Aphids are tiny, about ½ inches but often invisible to the naked eye. They are in clusters, especially around stems and leaves. Aphids usually feed in large groups. However, they are seen in small numbers occasionally. They come in a wide variety of colors including green, yellow, black, red, grey and brown. They are soft bodied, and pear-shaped with long antennae. Another interesting fact is that adults are mostly wingless, but some do grow wings, especially when the population of aphids increases. The also secrete large amounts of sticky fluid known as honeydew.
The life cycle of the aphid is complicated. Overwintering eggs are hatched by wingless female aphids, known as stem mothers, in springs. These eggs take birth to many nymphs soon. These gradually increase in size and within a week they multiply into many nymphs. When the process is repeated several times, it results in huge population explosion. A few stem mothers develop wings and fly off to other host plants to start new colonies.
Aphis infestations destroy an entire plant and if left untreated, they can even spread to surrounding plants as well.
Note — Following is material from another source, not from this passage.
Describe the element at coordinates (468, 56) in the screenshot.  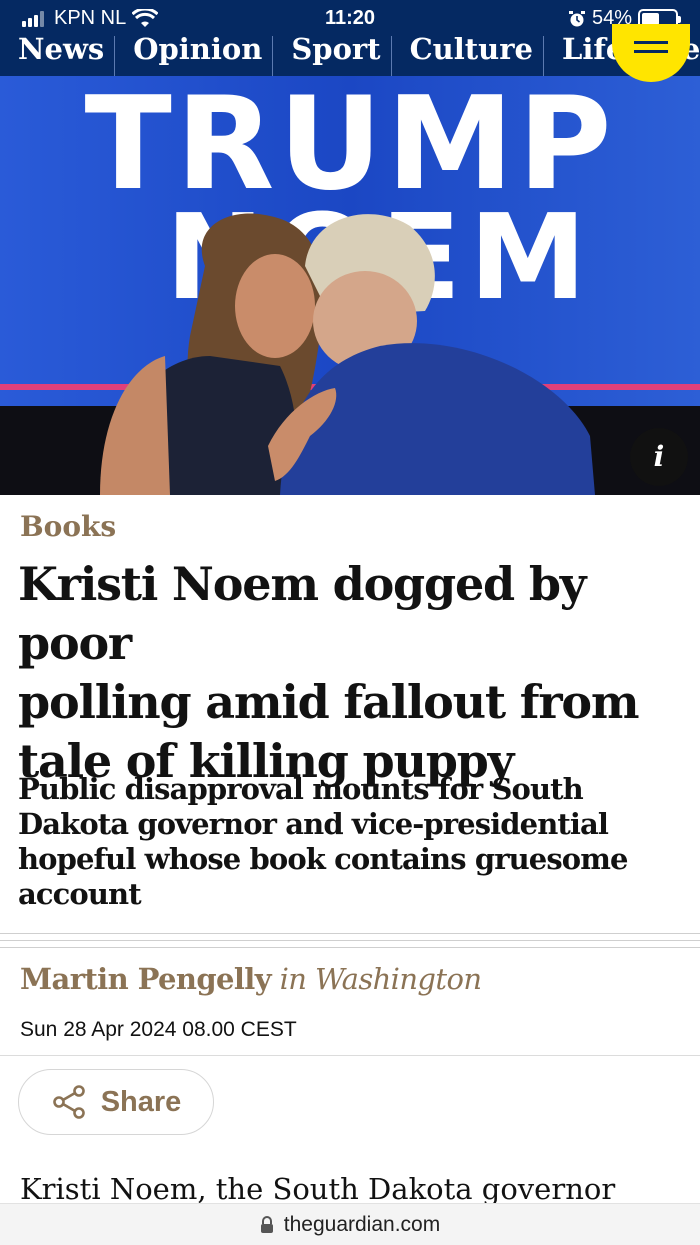
I see `nav-item-culture: Culture` at that location.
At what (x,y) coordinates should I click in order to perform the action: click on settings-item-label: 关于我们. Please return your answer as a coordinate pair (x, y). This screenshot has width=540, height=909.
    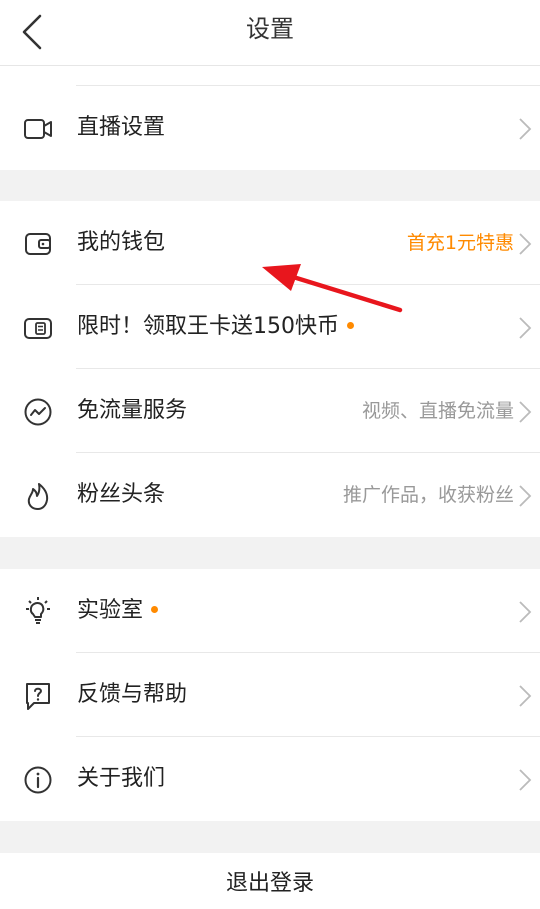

The exploding population of aphids are mostly controlled by their natural enemies such as aphidlions, ladybird beetles and lacewings. When the aphids multiply in damaging numbers, they can be controlled by horticultural oils, insecticidal soaps, and other traditional insecticides. Remember, aphids do not respond well to insecticides. Therefore, pampering and nurturing their natural enemies is an excellent method to control them organically. Ensure not to plant mint, dandelions, fennel, dill, and yarrow, as they will help attract these insects to your garden. Controlling outbreak of aphid is difficult, but a combination of biological deterrents mixed with organic oils, sprays and soaps can regulate the outburst, especially if the infestation is still in its early stages.